What Adamu taught us effectively was always to look for a deeper meaning in the work of Soyinka and not to read it at the surface level. In that novel, there was a university lecturer, Soyinka's alter ego, called Egbo, who delivered exactly the same defiant line of prostrating to neither God nor man. Now I wonder if Egbo was a suggestive code for Igbo because Soyinka may have been rebuked as a child by elders for being an uncultured bush man or Igbo man, 'igbo' means bush in Yourba language, all because he admired the Igbo concept of all heads being equal. Maybe Soyinka actually witnessed an Igbo man perform this indomitable spirit and admired it enough to adopt it himself.
That childhood sentiment of his must have been reinforced later in life when he was obviously an admirer of Nnamdi Azikiwe and was the Master of Ceremony for the artistic tribute during Zik's inauguration as the first President of Nigeria where he refused to succumb to the domineering demands of an American opera singer who did not intend to keep to the time allocated to her despite what Soyinka saw as her poor musical talents and not withstanding that she was a personal guest of the guest of honour, Zik (see the autobiography, Ibadan). I think that Soyinka was the first to inform me that Zik was a poet, although he called him a bombastic poet somewhere in his writings, prompting me to go looking for Zik's collection of poetry that was recently republished by his wife, Professor Chinyere Azikiwe of the University of Nigeria. I read the poems and found no bomabastic verses unlike Zik's political speeches but it was probably to the speeches that Soyinka referred when he called Zik, Mbonu Ojike, K.O. Mbadiwe, et al, the bombastic poets of nationalism.
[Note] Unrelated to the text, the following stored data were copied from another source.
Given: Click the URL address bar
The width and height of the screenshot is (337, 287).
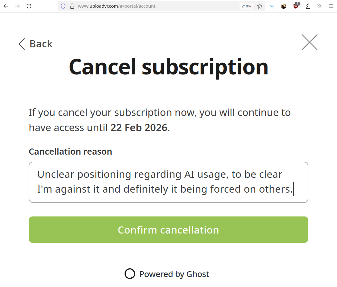Looking at the screenshot, I should click(154, 6).
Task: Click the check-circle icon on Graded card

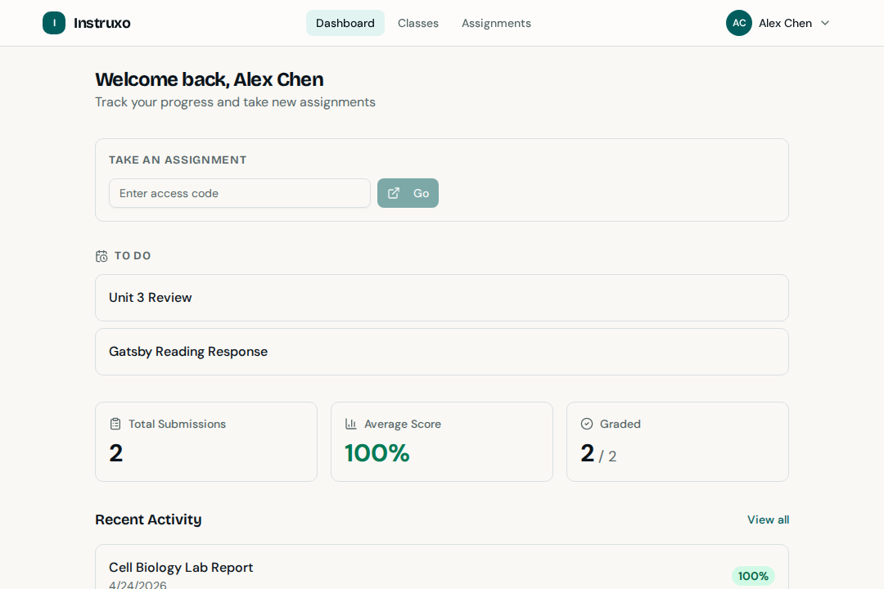Action: click(x=586, y=424)
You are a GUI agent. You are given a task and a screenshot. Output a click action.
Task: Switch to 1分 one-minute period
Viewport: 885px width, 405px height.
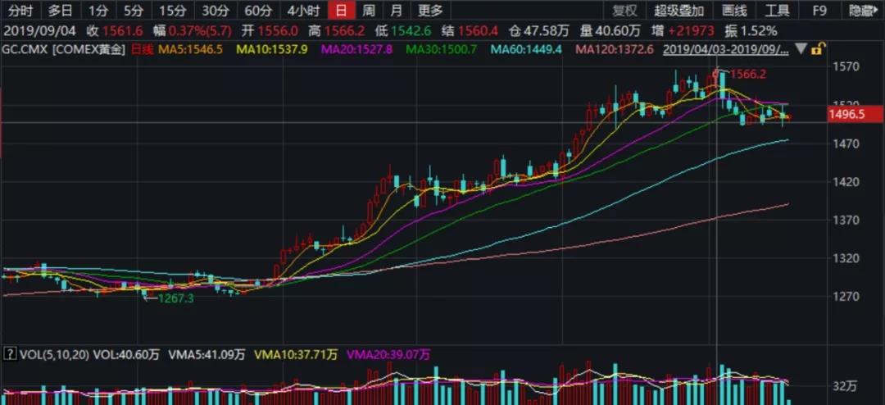pos(98,11)
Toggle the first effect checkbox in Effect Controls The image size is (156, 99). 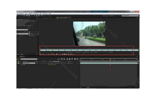coord(30,34)
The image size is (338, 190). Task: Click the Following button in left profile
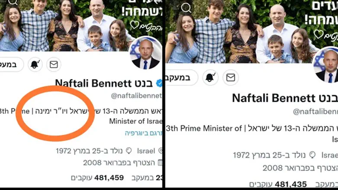click(x=11, y=64)
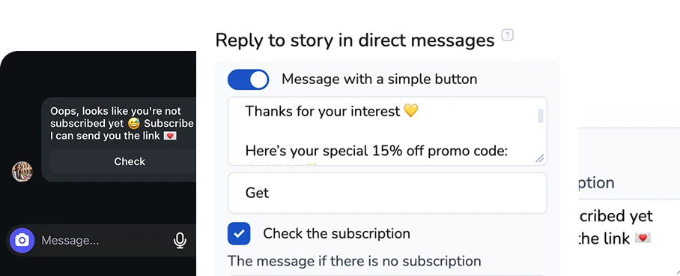This screenshot has height=276, width=680.
Task: Tap the camera icon in message bar
Action: pyautogui.click(x=22, y=240)
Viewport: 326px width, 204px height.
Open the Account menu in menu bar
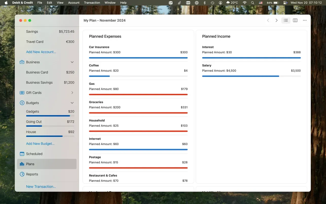point(74,3)
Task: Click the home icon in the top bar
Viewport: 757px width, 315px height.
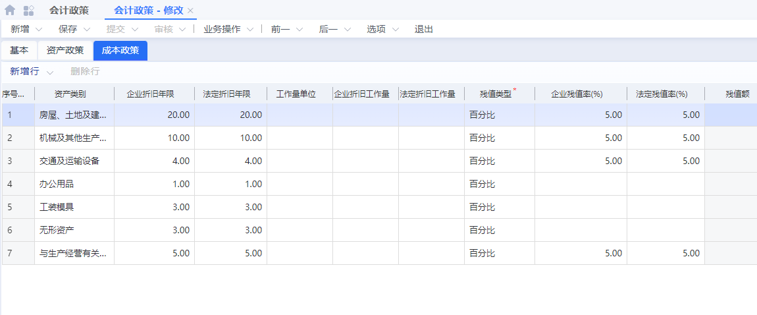Action: (10, 11)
Soyinka's love for Igbo culture is very obvious in Ibadan: The Penkelmese Years where he secretly admired a bombastic prefect in his high school and said that he talked the way he did probably because that was how everybody talked in his village. No wonder Soyinka became the master of the bombast in his own work as an adult. In the Ibadan volume of his always stranger-than-fiction fictionalized autobiography, he recounts how he was approached as a family friend by the daughter of a western regional governor to ask him why he was supporting the 'socialist' culture of the Igbo rather than the monarchical tradition of his own people? The mutual admiration of Baba Sho and Igbo culture is clearest in that part of Ibadan where Soyinka narrates the role of Power Mike Okpala during operation 'Weetie'. Instead of sending thugs from the East to join the orgy of violence in the Wild Wild West, Okpala sent a team of mobile broadcasters from the Eastern Nigeria Broadcasting Corporation to broadcast live election results to the whole world since Akintola's faction was in control of the Western Broadcasting House.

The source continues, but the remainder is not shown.